## Текст задания:
__________
Поэтому комиссия ЦИК СССР организовала несколько встреч, на которых выступили с воспоминаниями участники событий 1905 года.
Поделились своими воспоминаниями Мазуренко – бывший председатель Всероссийского крестьянского Союза, Сверчков – член исполкома Петербургского Совета рабочих депутатов, Фельдман – участник восстания на «Броненосце «Потемкин»», Литвин-Седой – руководитель боев на Пресне. Воспоминания стенографировались. Агаджанова, Эйзенштейн и я делали свои записи. Рассказы участников событий стали основой сценария.
В начале июля Н. Ф. Агаджанова передала сценарий для постановки на Первую госкинофабрику. Сценарий включал в себя четыре раздела, охватывающие самые главные центральные события революции 1905 года. В сценарии действуют все ведущие силы революции: рабочие, крестьяне, восставшие матросы. Вот эти четыре раздела:
Всероссийская железнодорожная забастовка.
Крестьянские восстания в Тамбовской губернии.
Восстание на броненосце «Потемкин».
Бои на Пресне.
Начало работы над фильмом с энтузиазмом было встречено общественностью. «Киногазета» под бодрым заголовком «Уже можем» 7 июля писала: «Фильм «1905 год» – событие в нашей кинематографии. Дело не только в значительности темы, но и в самом подходе к постановке, в важности стоящих перед постановщиками задач.
Еще год тому назад, до того как мы видели «Стачку», казалось, что нам не под силу справиться художественно и технически с такой ответственной постановкой, как съемка картины «1905 год». Теперь не то: сегодня мы знаем, что мы можем и чего нет; сегодня мы уверены в том, что мы сможем.
Но в наших условиях успех всякого начинания является не только результатом затраты определенной суммы денег и рабочих усилий, а зависит также и от той атмосферы участия и поддержки, в которых эта работа будет протекать.
Постановщики «1905 года» раскрывают свои художественные щупальца далеко за пределы ателье. Армия, флот, завод, деревня и т. д. – вот те грандиозные составляющие, которые будут действовать в этой картине».
Планы были действительно грандиозные. К съемкам готовились достаточно серьезно. Приступили к производственному процессу в августе 1925 года. Очевидно, согласования и уточнения съели несколько дней августа, потому что в интервью «Вечерней Москве», опубликованном 28 июля, Сергей Михайлович Эйзенштейн, человек, ненавидевший бахвальство, говорил буквально следующее:
«Подготовительные работы по постановке «1905 года»… закончены. Календарный план охватывает 250 съемочных дней. Работы предполагается выполнить к августу 1926 года. Режиссер располагает прекрасно дисциплинированным штатом, в большинстве из бывших сотрудников по прежней работе с Эйзенштейном: Александров, Штраух, Антонов и заместитель директора фабрики Блиох. Оператор Левицкий.
__________
Пожалуйста, обновите в тексте о сценарии фильма «1905 год» отрывок от слов «В начале июля» до слов «в Тамбовской губернии.» включительно, заменив «Тамбовской губернии» на «Пензенской губернии». Приведенный далее перечень представляет собой отдельный материал и к тексту о сценарии фильма «1905 год» не относится.
__________
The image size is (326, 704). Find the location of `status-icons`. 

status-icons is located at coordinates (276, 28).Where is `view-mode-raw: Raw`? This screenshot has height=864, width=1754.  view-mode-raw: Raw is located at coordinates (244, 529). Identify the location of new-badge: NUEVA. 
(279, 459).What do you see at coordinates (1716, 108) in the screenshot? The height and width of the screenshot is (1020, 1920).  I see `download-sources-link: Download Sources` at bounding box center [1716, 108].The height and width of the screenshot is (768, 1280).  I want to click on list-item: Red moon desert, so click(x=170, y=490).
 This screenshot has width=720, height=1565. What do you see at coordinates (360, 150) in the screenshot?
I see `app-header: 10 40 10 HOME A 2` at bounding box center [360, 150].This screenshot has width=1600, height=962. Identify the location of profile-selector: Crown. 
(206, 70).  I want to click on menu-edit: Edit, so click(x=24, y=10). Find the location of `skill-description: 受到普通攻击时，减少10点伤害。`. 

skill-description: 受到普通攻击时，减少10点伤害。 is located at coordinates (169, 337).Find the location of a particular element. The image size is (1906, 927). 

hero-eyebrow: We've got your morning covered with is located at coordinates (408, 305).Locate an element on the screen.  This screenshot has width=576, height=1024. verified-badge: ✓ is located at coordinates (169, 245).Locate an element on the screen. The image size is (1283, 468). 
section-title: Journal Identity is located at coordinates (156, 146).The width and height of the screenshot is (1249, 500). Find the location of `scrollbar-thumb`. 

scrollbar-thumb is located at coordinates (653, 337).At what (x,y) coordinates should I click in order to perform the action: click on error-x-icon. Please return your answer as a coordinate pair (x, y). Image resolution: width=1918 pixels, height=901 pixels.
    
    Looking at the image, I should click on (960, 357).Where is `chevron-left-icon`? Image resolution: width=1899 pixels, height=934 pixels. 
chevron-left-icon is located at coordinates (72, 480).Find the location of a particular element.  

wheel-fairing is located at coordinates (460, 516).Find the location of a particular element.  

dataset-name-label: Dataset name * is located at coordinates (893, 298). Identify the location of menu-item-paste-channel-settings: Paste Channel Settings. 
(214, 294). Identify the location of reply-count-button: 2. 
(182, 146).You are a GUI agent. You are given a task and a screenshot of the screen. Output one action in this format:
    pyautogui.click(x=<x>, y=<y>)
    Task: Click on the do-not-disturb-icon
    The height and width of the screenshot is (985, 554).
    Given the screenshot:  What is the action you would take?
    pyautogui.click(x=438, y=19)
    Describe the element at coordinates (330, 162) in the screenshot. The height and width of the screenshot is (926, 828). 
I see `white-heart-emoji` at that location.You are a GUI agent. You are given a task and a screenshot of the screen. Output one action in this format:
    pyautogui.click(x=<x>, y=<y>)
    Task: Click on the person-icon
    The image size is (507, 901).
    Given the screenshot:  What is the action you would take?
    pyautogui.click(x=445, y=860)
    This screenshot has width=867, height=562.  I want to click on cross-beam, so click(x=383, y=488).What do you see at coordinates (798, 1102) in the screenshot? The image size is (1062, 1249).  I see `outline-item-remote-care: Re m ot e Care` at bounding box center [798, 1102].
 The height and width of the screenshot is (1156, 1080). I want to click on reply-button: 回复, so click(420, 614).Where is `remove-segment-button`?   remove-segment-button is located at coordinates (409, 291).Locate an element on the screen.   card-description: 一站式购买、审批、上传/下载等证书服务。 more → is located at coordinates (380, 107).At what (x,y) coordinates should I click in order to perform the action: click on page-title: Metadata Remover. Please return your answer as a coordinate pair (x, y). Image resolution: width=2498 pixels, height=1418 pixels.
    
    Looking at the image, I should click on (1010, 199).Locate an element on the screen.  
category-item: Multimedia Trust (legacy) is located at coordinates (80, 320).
__________
## Решение:
В начале июля Н. Ф. Агаджанова передала сценарий для постановки на Первую госкинофабрику. Сценарий включал в себя четыре раздела, охватывающие самые главные центральные события революции 1905 года. В сценарии действуют все ведущие силы революции: рабочие, крестьяне, восставшие матросы. Вот эти четыре раздела:
Всероссийская железнодорожная забастовка.
Крестьянские восстания в Пензенской губернии.